## Working data:
=-=-=

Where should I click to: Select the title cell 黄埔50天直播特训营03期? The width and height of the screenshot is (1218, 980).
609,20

=-=-=

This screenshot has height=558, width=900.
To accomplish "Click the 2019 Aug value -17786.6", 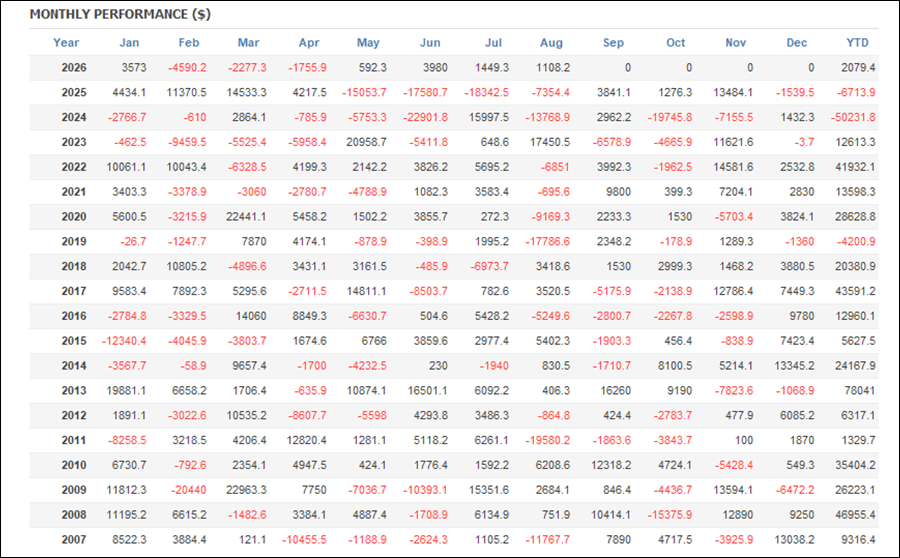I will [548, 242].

=-=-=

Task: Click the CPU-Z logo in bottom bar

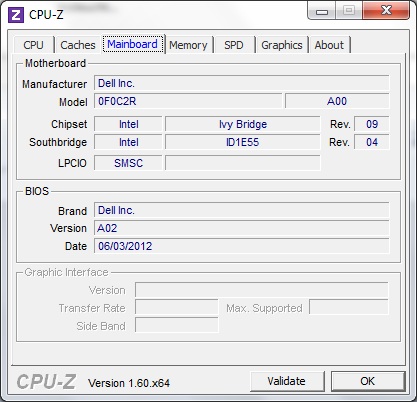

=-=-=

## Requirement:
From the rows above, pull out every line that contains the string "screenshot".

## Response below:
Where should I click to: Select the title cell 黄埔50天直播特训营03期? The width and height of the screenshot is (1218, 980).
This screenshot has height=558, width=900.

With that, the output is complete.